Diabetic infected wounds pose a significant challenge due to their refractoriness and potential for serious complications. Conventional treatment strategies primarily rely on antibiotics, which not only contribute to drug resistance but also pose risks of systemic toxicity. Photodynamic therapy (PDT) has emerged as a promising method but suffers from limited effectiveness against Gram-negative bacteria or high material toxicity. For example, quaternary ammonium salts and residual photosensitizers can produce persistent phototoxicity after the antibacterial process, exacerbating the inflammatory response in diabetic wounds and hindering tissue repair. To address these limitations, we developed an innovative zwitterionic pH-responsive polyurethane nanoparticle (PU NP) platform that integrates aggregation-induced emission (AIE) photosensitizers and cinnamaldehyde for targeted and efficient antibacterial treatment.
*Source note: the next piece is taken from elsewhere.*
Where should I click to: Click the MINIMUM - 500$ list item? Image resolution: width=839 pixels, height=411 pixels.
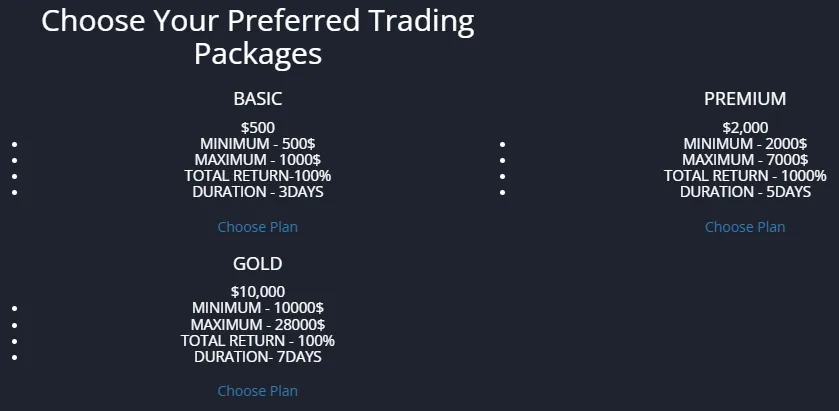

Cinnamaldehyde is released in the bacterial infection microenvironment, synergistically enhancing ROS production with the photosensitizers under light conditions. The multifunctional nanoplatform significantly improves antibacterial efficiency while minimizing off-target toxicity, potential toxicity, and inflammatory response risks. Furthermore, the PU NP system demonstrates the ability to regulate T cell activation and migration in mouse wound tissues, thus optimizing the T cell immune microenvironment. This innovative approach holds promise for the precise treatment of diabetic infected wounds and has the potential to overcome the limitations of current photodynamic therapy, accelerating its clinical translation.